Sunday, February 12, 2012

In the Heights - Toronto Centre For the Arts

Theatre has the power to change your life. It has changed mine. 
I remember the first time I saw RENT I had listened to all the songs and knew all the words before I stepped in the door. I sat and watched in wonder, I was transported in to this world. When the dancer sang the song 'Out Tonight' and she screamed at the chorus about how you go out and all the noise from the lovers and babies DIEEEEEEEEES I still remember my heart jumping. When the show was over I was crying so hard I was unable to stand. 

I remember watching the Elton John ballet LOVE LIES BLEEDING and realizing the power of dance, the effortless movements making me forget my seat, forget my body, until I was moving with them. 

I remember watching AVENUE Q for the first time about a million seats away from the stage and laughing my head off, drinking in the whole show and loving every second. 

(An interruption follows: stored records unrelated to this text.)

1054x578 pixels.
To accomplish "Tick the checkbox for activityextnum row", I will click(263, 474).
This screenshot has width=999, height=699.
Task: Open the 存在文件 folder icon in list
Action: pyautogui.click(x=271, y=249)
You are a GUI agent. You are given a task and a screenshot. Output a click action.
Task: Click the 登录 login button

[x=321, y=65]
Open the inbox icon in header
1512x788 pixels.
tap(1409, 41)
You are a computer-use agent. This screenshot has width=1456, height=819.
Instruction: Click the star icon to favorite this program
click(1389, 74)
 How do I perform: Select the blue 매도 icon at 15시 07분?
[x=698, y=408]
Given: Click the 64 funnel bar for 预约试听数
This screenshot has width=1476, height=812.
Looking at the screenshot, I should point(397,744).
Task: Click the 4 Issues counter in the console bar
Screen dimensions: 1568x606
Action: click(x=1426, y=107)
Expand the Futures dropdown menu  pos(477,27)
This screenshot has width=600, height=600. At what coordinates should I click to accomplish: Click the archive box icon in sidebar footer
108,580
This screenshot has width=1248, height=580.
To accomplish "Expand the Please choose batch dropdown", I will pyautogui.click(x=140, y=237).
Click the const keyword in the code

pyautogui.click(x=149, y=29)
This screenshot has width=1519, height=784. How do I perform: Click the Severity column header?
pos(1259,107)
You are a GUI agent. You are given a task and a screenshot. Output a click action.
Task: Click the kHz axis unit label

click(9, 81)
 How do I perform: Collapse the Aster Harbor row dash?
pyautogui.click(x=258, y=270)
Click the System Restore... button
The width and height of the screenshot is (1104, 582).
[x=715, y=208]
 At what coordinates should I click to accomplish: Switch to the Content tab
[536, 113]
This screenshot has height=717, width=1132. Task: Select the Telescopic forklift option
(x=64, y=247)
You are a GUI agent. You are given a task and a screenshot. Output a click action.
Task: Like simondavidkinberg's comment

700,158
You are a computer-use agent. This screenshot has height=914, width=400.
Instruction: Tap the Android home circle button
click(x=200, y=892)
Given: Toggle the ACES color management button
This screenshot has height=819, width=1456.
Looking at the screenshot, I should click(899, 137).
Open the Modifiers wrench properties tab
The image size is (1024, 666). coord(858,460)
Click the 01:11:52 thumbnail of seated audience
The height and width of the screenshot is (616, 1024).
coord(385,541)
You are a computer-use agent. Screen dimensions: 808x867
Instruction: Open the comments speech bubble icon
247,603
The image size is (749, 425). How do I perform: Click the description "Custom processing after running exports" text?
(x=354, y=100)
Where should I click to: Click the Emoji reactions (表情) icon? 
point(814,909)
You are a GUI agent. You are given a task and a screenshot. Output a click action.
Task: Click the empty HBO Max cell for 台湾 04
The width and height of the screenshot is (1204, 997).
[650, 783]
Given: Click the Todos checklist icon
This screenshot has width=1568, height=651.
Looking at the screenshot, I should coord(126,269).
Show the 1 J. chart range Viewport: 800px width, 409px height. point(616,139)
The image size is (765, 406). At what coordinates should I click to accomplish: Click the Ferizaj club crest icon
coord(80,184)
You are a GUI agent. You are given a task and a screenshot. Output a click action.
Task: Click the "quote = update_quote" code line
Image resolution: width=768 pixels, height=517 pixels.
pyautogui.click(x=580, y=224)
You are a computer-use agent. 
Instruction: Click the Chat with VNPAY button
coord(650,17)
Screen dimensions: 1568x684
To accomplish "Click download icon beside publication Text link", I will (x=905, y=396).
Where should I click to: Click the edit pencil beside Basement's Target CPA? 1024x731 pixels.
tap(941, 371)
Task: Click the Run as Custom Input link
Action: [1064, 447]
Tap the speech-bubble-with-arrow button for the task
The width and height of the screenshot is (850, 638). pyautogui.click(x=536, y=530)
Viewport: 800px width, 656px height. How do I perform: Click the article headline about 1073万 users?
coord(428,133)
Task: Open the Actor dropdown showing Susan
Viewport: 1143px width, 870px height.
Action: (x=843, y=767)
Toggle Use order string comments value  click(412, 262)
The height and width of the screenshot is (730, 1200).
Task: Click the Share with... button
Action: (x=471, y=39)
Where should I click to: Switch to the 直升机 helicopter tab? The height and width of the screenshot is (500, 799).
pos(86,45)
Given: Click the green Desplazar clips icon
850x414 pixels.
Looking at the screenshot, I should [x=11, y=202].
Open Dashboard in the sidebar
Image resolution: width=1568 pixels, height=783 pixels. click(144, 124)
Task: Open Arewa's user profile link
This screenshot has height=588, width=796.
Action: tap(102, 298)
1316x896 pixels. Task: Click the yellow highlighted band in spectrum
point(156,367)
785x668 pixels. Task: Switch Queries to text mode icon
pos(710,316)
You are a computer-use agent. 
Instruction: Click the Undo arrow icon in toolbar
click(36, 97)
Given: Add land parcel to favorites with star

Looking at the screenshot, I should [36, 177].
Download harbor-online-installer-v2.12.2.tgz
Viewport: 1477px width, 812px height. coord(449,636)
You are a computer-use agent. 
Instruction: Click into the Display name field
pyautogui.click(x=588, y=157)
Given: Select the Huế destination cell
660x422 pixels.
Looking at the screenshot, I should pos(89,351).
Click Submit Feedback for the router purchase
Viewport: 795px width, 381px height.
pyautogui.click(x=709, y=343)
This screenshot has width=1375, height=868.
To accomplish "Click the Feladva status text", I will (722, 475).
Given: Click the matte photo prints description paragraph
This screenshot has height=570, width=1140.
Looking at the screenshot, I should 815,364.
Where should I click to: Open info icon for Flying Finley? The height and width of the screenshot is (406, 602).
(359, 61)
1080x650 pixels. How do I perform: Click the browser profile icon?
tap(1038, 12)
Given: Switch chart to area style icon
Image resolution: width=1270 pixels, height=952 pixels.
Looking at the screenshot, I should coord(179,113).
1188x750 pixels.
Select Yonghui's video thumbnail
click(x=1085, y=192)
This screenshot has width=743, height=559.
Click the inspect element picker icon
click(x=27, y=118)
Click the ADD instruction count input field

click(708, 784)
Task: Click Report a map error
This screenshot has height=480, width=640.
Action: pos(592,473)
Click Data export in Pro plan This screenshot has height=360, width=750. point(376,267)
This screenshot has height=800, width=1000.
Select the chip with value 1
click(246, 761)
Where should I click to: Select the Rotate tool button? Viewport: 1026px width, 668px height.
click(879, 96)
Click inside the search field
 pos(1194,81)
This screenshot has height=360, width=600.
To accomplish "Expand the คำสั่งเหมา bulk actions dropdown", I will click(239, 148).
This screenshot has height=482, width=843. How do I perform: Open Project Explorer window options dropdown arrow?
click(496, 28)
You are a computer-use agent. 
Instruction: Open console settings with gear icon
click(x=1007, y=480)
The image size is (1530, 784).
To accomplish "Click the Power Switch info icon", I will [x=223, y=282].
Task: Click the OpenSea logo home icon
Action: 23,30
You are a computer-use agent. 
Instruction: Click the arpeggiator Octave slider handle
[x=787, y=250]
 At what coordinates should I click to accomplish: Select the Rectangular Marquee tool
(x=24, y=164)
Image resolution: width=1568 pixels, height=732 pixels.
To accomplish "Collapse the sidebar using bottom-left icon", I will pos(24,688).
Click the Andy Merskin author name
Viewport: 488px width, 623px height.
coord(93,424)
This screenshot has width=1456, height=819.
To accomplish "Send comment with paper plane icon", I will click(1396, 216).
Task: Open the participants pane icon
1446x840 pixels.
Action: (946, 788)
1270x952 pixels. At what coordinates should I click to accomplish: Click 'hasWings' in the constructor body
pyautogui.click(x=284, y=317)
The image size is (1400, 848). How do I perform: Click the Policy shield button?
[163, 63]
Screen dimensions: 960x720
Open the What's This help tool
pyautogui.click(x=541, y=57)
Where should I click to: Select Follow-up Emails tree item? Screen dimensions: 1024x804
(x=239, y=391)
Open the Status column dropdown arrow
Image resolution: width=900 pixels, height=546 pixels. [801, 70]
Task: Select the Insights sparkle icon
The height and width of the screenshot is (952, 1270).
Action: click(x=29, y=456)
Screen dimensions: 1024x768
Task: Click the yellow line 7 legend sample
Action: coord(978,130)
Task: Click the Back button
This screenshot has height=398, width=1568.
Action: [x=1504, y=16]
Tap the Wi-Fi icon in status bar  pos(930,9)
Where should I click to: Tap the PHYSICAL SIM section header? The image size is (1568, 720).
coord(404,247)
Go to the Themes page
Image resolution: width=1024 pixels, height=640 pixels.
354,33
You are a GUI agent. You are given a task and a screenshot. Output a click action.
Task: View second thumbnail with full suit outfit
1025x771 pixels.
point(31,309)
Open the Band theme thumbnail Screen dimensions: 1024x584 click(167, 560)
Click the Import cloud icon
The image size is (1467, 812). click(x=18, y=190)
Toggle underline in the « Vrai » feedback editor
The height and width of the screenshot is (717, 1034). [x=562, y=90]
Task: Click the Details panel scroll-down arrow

I remember sitting in the beautiful huge new theatre downtown one hot night in summer watching NEXT TO NORMAL and feeling something I hadn't felt for a long time when the show woke me up, made me feel alive again, and for the next two months I listened to the songs every day until I knew every word, every breath. 

I remember traveling to London to see EQUUS and the border agent asking what I planned to do on my trip. When I said "See a play" she said "That's a long way to come to see a play.". It was worth it, to see emotion conveyed like that, to see someone check themselves at the door and totally become someone else was something I hadn't seen before. 

I remember going to see BARE at the University of Toronto's theatre and liking it so much I went again and again. I remember waiting outside for autographs and pictures, going back and taking friends, parents. 

And so you take chances, and you keep going to shows, and you keep seeing what's out there. 

And even though you're tired and it's freezing cold outside, you spend $90 and travel 45 minutes up town to go see IN THE HEIGHTS.  And it's tired and predictable and unrelateable and overwrought and you can't help but wondering why you bothered.